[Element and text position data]

________________

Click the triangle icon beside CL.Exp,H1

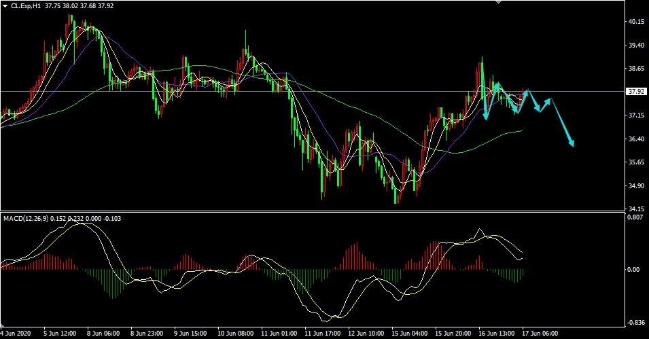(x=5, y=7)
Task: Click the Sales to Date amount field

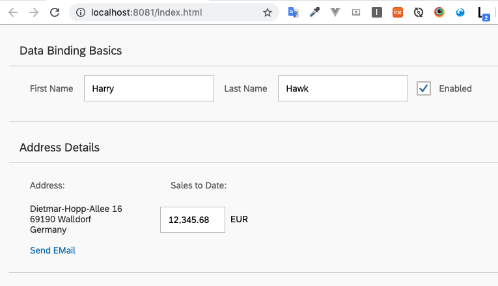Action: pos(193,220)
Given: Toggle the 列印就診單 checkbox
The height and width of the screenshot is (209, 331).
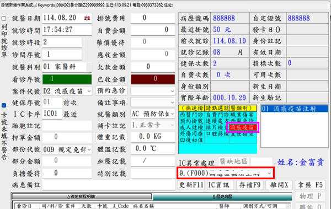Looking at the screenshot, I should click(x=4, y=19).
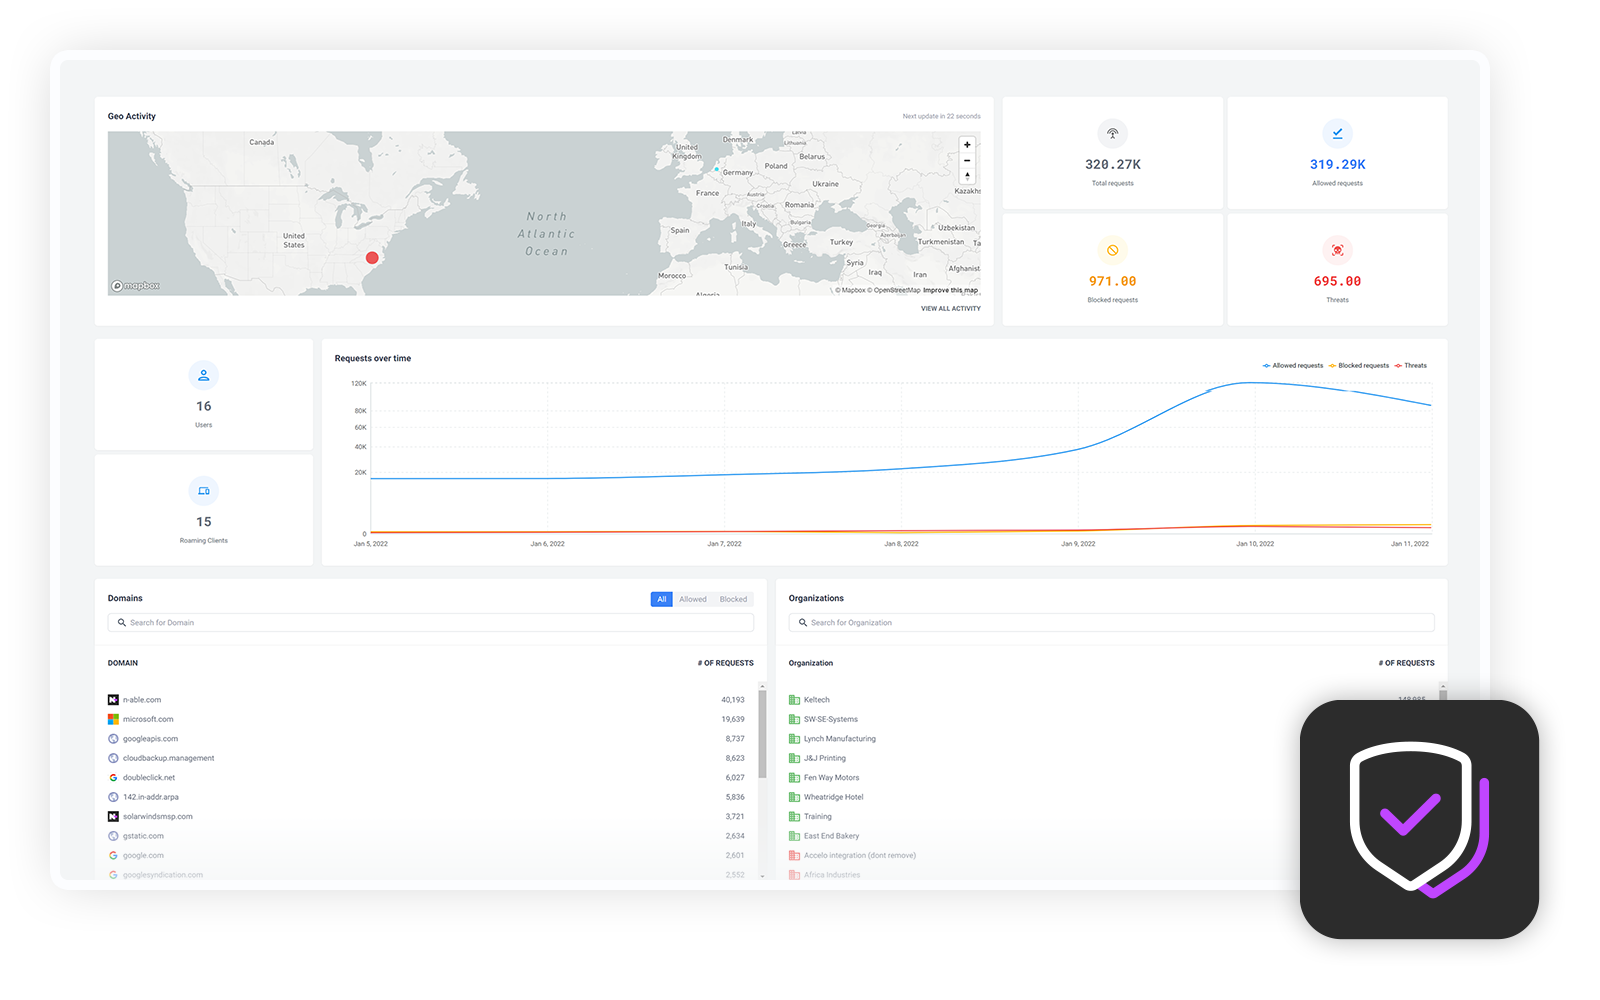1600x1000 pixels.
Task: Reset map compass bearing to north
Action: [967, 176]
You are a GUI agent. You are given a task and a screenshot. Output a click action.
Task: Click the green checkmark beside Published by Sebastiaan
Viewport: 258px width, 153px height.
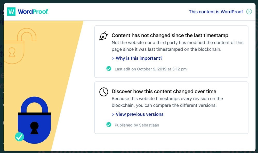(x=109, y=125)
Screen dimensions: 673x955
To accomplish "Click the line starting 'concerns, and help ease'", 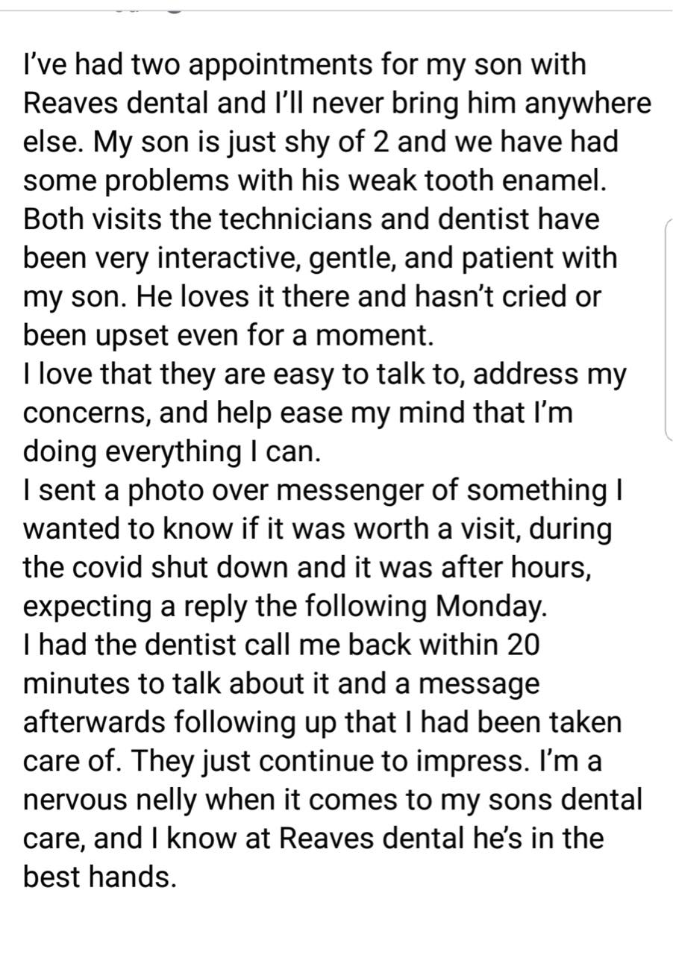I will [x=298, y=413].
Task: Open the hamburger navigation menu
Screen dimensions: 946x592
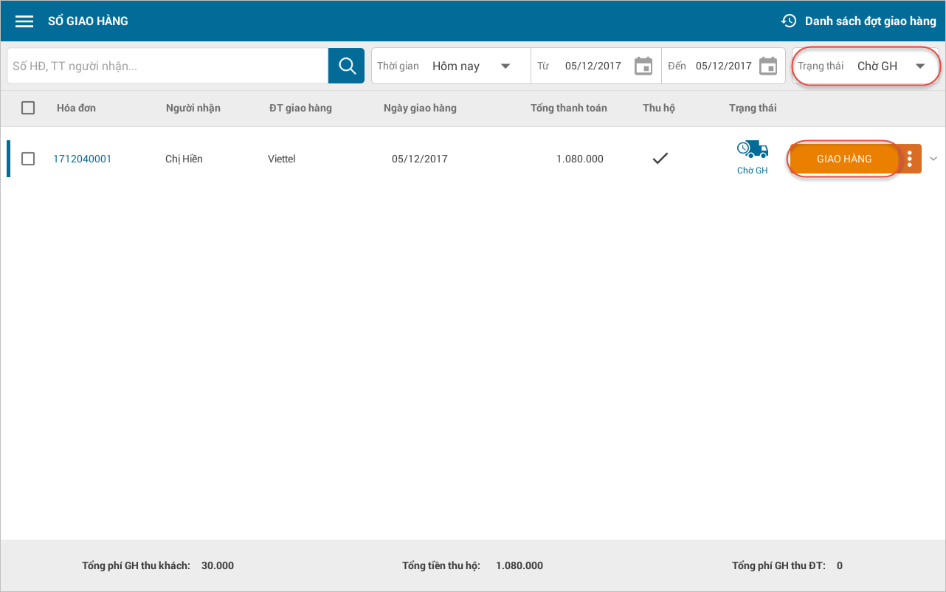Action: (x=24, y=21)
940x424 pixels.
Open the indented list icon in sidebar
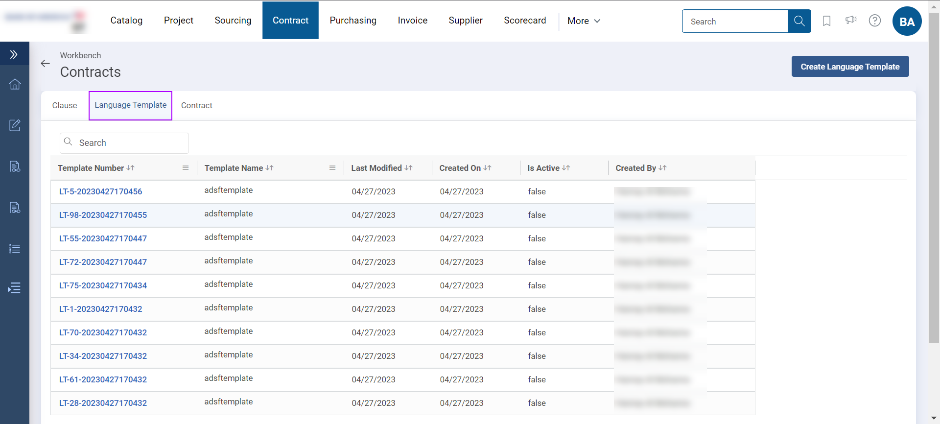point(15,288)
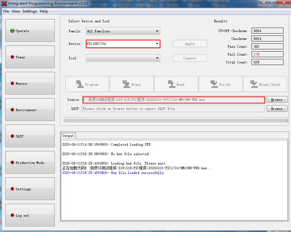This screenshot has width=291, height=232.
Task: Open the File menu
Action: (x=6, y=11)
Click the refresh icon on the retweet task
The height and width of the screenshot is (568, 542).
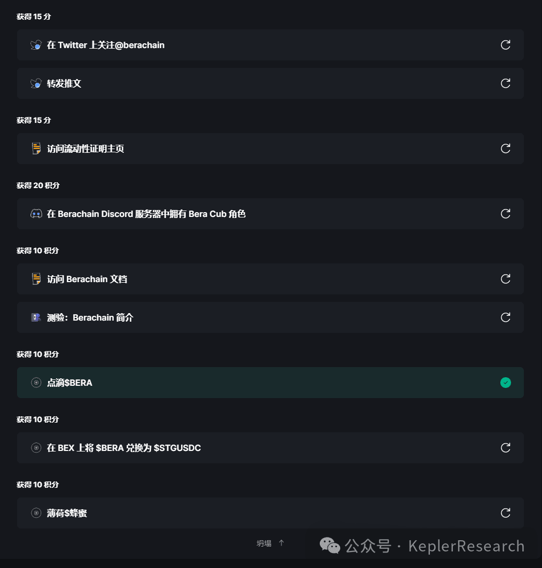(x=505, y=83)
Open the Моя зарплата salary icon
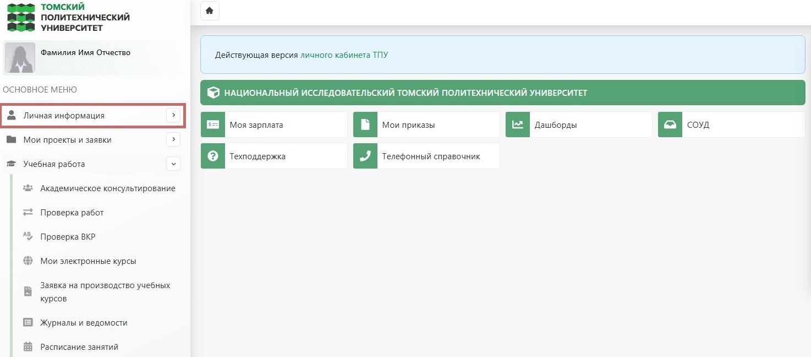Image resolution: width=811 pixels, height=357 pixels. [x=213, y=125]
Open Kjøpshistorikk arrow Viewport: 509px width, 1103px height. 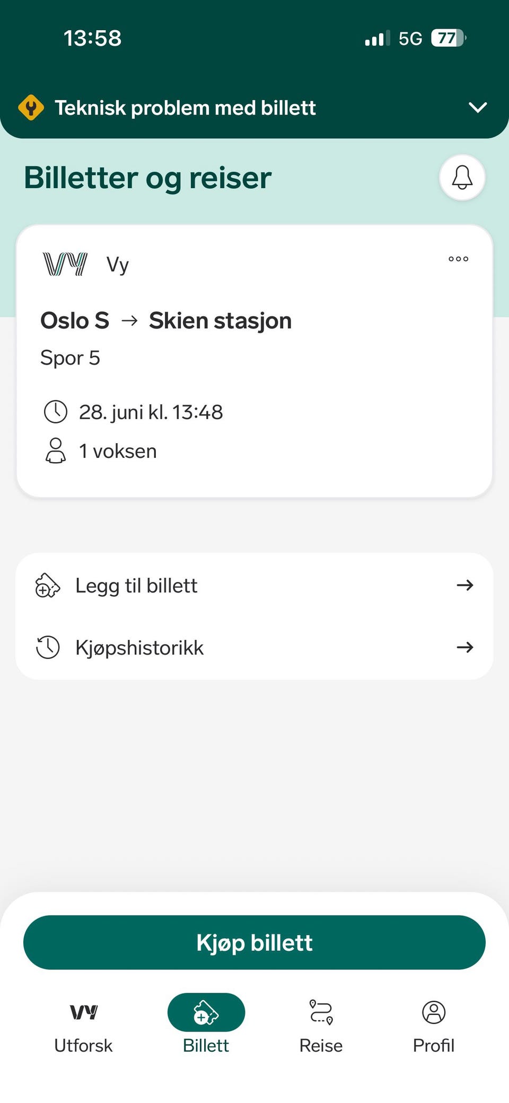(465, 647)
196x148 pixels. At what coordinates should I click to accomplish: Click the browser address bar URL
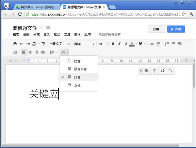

________________

▶ _The task_
Render the material as a Markdown table with columns "No." and "Line", starting at the line that contains "940x424 pixels." and stopping after the line that contains "Image resolution: width=811". Number the rows, skip blank lines, and leave the pictures out.

▶ _Task response_
| No. | Line |
|---|---|
| 1 | 940x424 pixels. |
| 2 | Open the indented list icon in sidebar |
| 3 | point(15,288) |
| 4 | This screenshot has width=291, height=232. |
| 5 | Task: Open the File menu |
| 6 | Action: (x=6, y=11) |
| 7 | Click the refresh icon on the retweet task |
| 8 | The height and width of the screenshot is (568, 542). |
| 9 | (x=505, y=83) |
| 10 | Open the Моя зарплата salary icon |
| 11 | Image resolution: width=811 pixels, height=357 pixels. [x=213, y=125] |